If you're still monitoring this thread, could you take a look? Thanks.


----------



## 034Motorsport (Apr 16, 2012)

ekw said:


> Before I found this thread, I posted a question about your kit here:
> http://forums.vwvortex.com/showthread.php?5994816-Torn-lower-PCV-hose
> 
> If you're still monitoring this thread, could you take a look?
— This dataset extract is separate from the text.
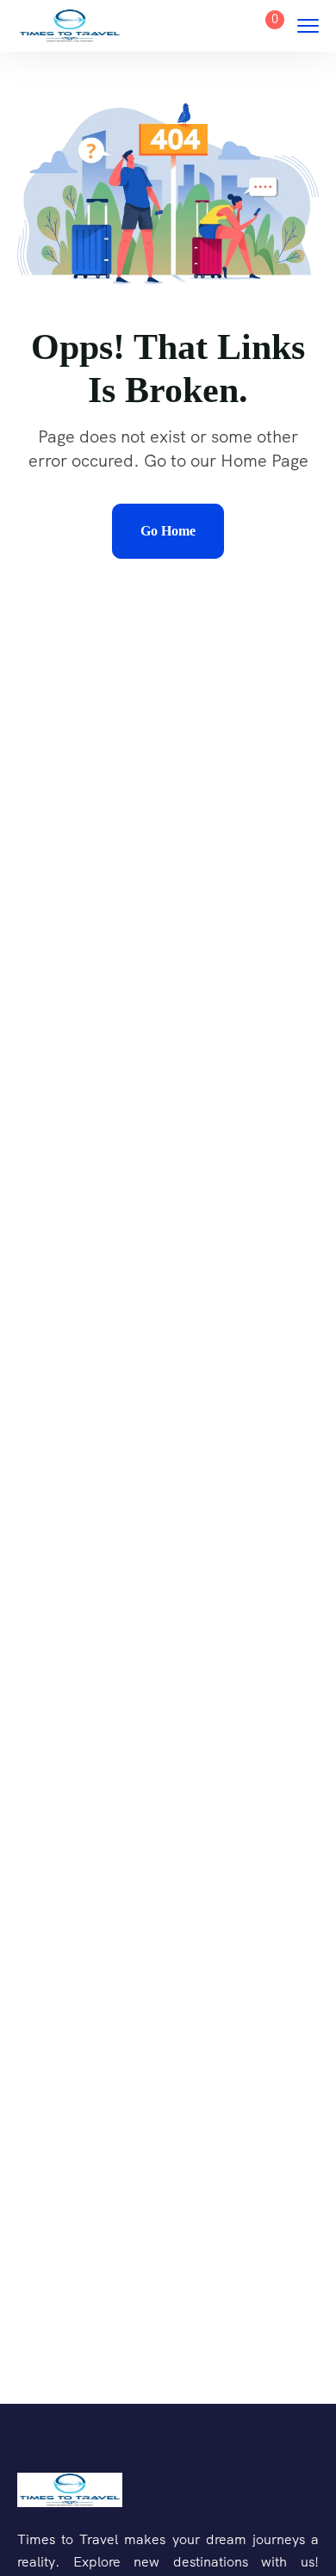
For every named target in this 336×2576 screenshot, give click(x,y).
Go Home (168, 530)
Thanks.


YGPM, and I posted in the thread as well.


----------



## 034Motorsport (Apr 16, 2012)

Here, our Haas ST-30SSY is busy carving out one piece of the 034Motorsport VAG Billet Check Valve:










These check valves are a popular upgrade on our breather hose kits, and are machined, assembled, and tested completely in-house. :thumbup:


----------



## 034Motorsport (Apr 16, 2012)

*Backorder Update:* We're doing our best to get caught up with backorders for these kits. The current expected lead time for new orders is 2-3 weeks. All orders are shipped in the order they are received, so the sooner you place your order, the sooner your order will ship.


----------



## 034Motorsport (Apr 16, 2012)

These kits are now all back in stock, and shipping out within 1-2 days of your order being placed! 
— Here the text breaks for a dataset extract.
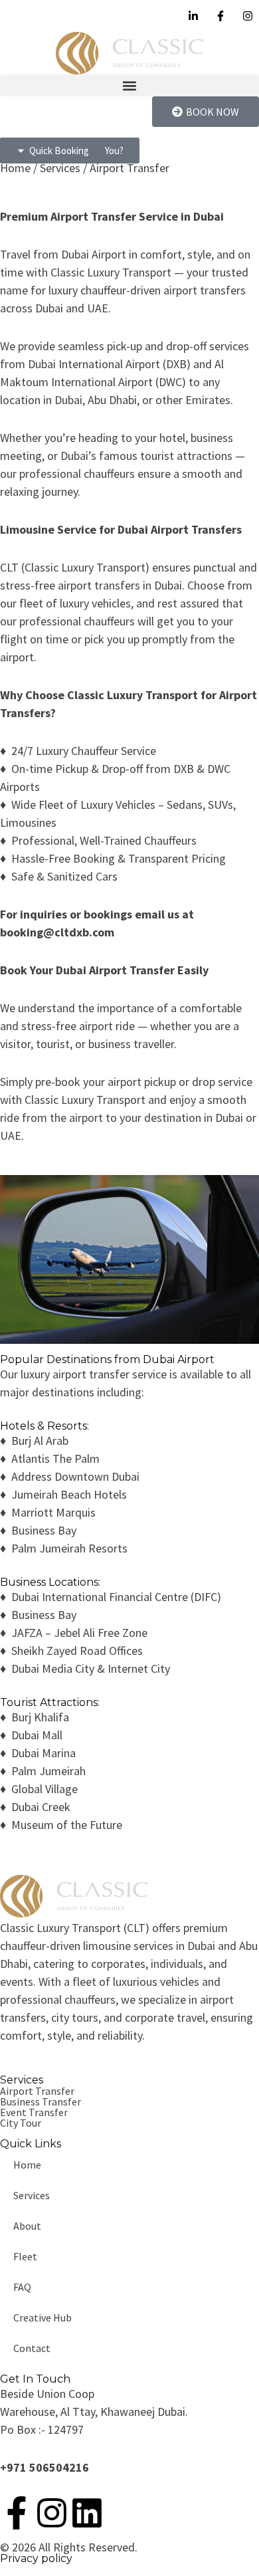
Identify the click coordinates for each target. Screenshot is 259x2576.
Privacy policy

Thanks to everyone who waited patiently for their 034Motorsport Breather Hose Kit to ship. :thumbup:


----------



## CabrioFanboy (Mar 25, 2013)

i just ordered my breather kit last week for my mk4 Jetta AWD engine code. looking at my breather system i cant quite figure out where the small hose in the kit goes in relation to the pcv valve and the suction valve that tracks up to the brake booster vacuum line. Do you have any installed photos for this application or a diagram? thanks for your assistance.


----------



## 034Motorsport (Apr 16, 2012)

Thank you for the orders! 



CabrioFanboy said:


> i just ordered my breather kit last week for my mk4 Jetta AWD engine code. looking at my breather system i cant quite figure out where the small hose in the kit goes in relation to the pcv valve and the suction valve that tracks up to the brake booster vacuum line. Do you have any installed photos for this application or a diagram? thanks for your assistance.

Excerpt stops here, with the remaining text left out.